I found the following question in one Java test suite

    Pattern p = Pattern.compile("[wow]*");
    Matcher m = p.matcher("wow its cool");
    boolean b = false;
    while (b = m.find()) {
        System.out.print(m.start() + " \"" + m.group() + "\" ");
    }

where the output seems to be as follows

0 "wow" 3 "" 4 "" 5 "" 6 "" 7 "" 8 "" 9 "oo" 11 "" 12 ""

Up till the last match it is clear, the pattern [wow]* greedily matches 0 or more 'w' and 'o' characters, while for unmatching characters, including spaces, it results in empty strings. However after matching the last 'l' with 11 "", the following 12 "" seems to be unclear. There is no detailing for this in the test solution, nor I was really able to definitely figure it out from javadoc. My best guess is boundary character, but I would appreciate if someone could provide an explanation

Answer 1

The reason that you see this behavior is that your pattern allows empty matches. In other words, if you pass it an empty string, you would see a single match at position zero:

Pattern p = Pattern.compile("[wow]*"); // One of the two 'w's is redundant, but the engine is OK with it
Matcher m = p.matcher("");             // Passing an empty string results in a valid match that is empty
boolean b = false;
while (b = m.find()) {
    System.out.print(m.start() + " \"" + m.group() + "\" ");
}

this would print 0 "" because an empty string is as good a match as any other match for the expression.

Going back to your example, every time the engine discovers a match, including an empty one, it advances past it by a single character. "Advancing by one" means that the engine considers the "tail" of the string at the next position. This includes the time when the regex engine is at position 11, ie at the very last character: here, the "tail" consists of an empty string. This is similar to calling "wow its cool".substring(12) : you would get an empty string in that case as well.

The engine consider an empty string a valid input, and tries to match it against your expression, as shown in the example above. This produces a match, which your program properly reports.

Answer 2

• [wow]* Matches the first wow string. count = 1

• Because of the * ( zero or more ) next to the character class, [wow]* this regex would match an empty string which exists before the character which is not matched by the above pattern. So it matches the boundary or empty space which exists just before to the first space. Count = 2.

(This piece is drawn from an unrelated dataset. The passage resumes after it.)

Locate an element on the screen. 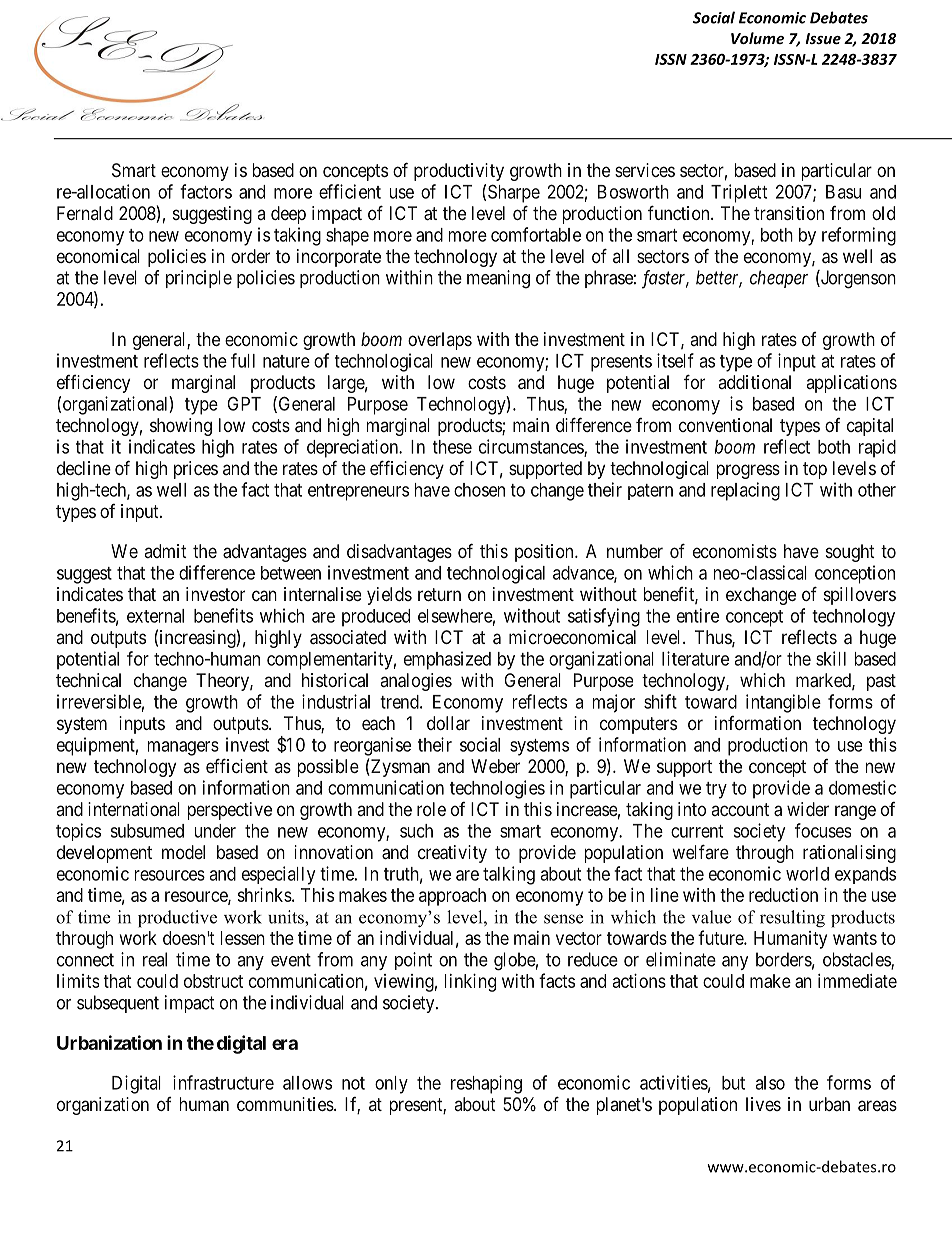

• its is not matched by the above regex . So it matches the empty string which exists before each character. So count is 2+3=5 .

• And also the second space is not matched by the above regex. So we get an empty string as match. 5+1=6

• c is not matched by the above regex. So it matches the empty space which exists just before to the c 6+1=7

• oo is matched by the above regex. [wow]* . So it matches oo and this is considered as 1 match . So we get 7+1=8 as count.

• l is not matched. Count = 9

• At the last it matches the empty string which exists next to the last character. So now the count is 9+1=10

• And finally we all know that the m.start() prints the starting index of the corresponding match.

DEMO

Answer 3

The regex is simply matching the pattern against the input, starting at a given offset. For the last match, the offset of 12 is at the point after the last character of 'cool' - you might think this is the end of the string and therefore cannot be used for matching purposes - but you'd be wrong. For pattern-matching, this is a perfectly valid starting point.

As you state, your regex expression includes the possibility of zero characters and indeed, this is what happens after the end of the last character, but before the end-of-string marker (usually represented by $ in a regex expression).

To put it another way, without testing past the end of the last character, it would mean no matches would ever occur relating to the end of the string - but there are many regex constructs that match the end of the string (and you've shown one of them here).